= What is expected =
Lines in which "will" appears should be pulled from the data below.

= Data shown =

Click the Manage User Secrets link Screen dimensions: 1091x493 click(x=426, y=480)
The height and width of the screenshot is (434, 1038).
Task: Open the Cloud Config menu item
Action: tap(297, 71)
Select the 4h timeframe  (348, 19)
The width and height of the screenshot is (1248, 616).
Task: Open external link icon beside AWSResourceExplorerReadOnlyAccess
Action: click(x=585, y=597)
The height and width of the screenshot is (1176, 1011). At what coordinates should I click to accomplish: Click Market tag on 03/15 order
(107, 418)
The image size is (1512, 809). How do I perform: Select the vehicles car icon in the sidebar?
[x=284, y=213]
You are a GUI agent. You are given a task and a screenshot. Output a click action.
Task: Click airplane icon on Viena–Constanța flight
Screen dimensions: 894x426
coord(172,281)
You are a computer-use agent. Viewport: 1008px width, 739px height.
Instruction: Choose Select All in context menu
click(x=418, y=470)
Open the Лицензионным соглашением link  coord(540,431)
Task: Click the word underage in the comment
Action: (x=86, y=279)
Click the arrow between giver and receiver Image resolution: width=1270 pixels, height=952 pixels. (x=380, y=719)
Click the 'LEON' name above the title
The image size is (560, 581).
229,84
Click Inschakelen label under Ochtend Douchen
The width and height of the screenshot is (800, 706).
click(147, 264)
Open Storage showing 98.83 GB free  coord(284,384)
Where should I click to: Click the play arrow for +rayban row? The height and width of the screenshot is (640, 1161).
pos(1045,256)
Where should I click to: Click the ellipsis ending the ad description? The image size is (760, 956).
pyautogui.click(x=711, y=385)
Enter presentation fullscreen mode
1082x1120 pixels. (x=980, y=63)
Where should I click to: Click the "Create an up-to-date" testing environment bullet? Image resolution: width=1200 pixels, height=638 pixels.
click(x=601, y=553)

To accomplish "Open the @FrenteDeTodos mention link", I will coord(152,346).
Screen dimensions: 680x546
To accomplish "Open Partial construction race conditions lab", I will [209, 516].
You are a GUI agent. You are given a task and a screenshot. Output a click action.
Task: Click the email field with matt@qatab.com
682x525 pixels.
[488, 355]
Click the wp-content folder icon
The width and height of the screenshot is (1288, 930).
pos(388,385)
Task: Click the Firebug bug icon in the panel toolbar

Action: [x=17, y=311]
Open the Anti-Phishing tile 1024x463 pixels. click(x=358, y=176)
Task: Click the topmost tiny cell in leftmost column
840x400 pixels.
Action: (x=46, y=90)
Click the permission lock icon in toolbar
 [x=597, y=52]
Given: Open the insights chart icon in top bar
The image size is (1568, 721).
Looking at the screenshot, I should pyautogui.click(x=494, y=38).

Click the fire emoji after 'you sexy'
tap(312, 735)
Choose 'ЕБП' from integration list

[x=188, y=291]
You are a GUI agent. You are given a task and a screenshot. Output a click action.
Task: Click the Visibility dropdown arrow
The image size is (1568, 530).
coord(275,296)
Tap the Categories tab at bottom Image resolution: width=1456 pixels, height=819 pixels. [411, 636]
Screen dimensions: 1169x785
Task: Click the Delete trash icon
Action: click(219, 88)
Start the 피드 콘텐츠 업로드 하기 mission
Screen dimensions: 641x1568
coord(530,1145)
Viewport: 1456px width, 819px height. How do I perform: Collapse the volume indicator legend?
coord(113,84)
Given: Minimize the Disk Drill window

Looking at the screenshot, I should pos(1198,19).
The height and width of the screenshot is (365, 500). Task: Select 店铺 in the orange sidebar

= Reply to the exercise =
To accomplish "Open the @FrenteDeTodos mention link", I will coord(152,346).
To accomplish "Open Partial construction race conditions lab", I will [209, 516].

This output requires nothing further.